U同位素载体在沉积和成岩过程中均会发生显著的分馏,导致人们对古海洋氧化还原环境的误判.本文系统梳理了U同位素的分馏机制,逐一阐述了其在碳酸盐岩、黑色页岩和铁锰结壳的沉积和成岩过程中的分馏行为,并提出了理想载体的特征及消除沉积成岩效应的技术手段.总体而言,U同位素分馏机制丰富多样,分馏程度受反应速率、电子通量和环境离子强度等多种因素影响.碳酸盐岩和黑色页岩的沉积与成岩作用通常导致同位素组成偏重,而铁锰结壳则会出现相反方向的分馏,分馏程度受沉积环境和岩性组成的控制.实际应用中应选择成岩程度较低、以文石为主的海相碳酸盐岩,并采用离子交换色谱等技术手段,精确表征古海洋氧化还原环境.

Abstract

U isotope carriers undergo significant fractionation during sedimentation and diagenesis, often leading to misinterpretations of paleoocean redox conditions. This study systematically reviews the fractionation mechanisms of U isotopes, detailing their behavior during the sedimentation and diagenesis of carbonates, black shales, and ferromanganese crusts. It also proposes characteristics of ideal carriers and techniques to mitigate diagenetic effects. Overall, U isotope fractionation mechanisms are diverse, influenced by factors such as reaction rates, electron flux, and ionic strength. Sedimentation and diagenesis in carbonates and black shales typically result in heavier isotope compositions, while ferromanganese crusts exhibit fractionation in the opposite direction.
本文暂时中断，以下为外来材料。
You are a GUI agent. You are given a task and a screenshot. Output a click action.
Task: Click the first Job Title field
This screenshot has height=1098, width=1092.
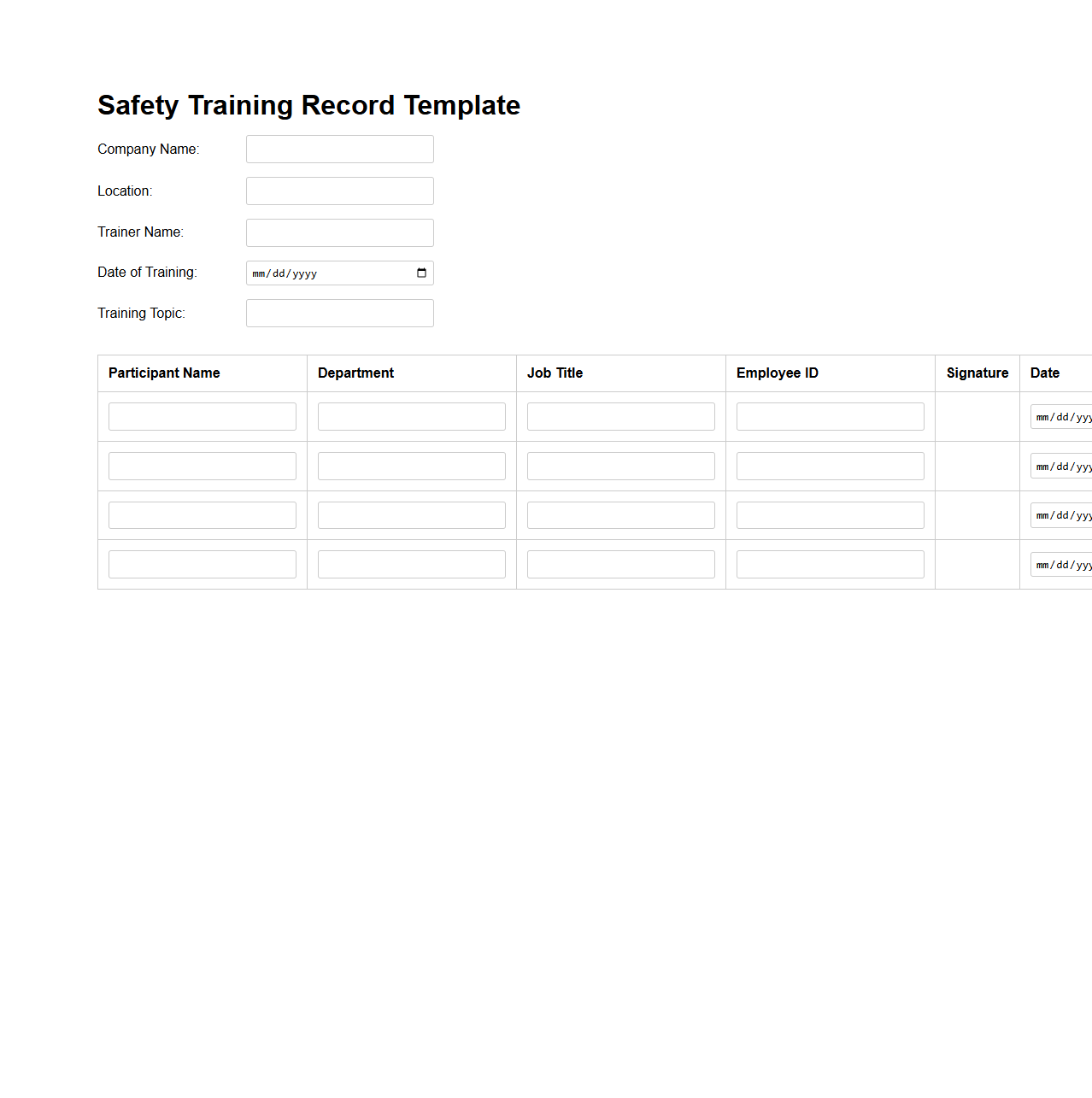tap(620, 416)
The extent of fractionation is controlled by depositional environments and lithological composition. In practical applications, marine carbonates with low diagenetic alteration and primarily aragonitic mineralogy are recommended. Advanced techniques, such as ion-exchange chromatography, should be employed to accurately reconstruct the redox conditions of paleooceans.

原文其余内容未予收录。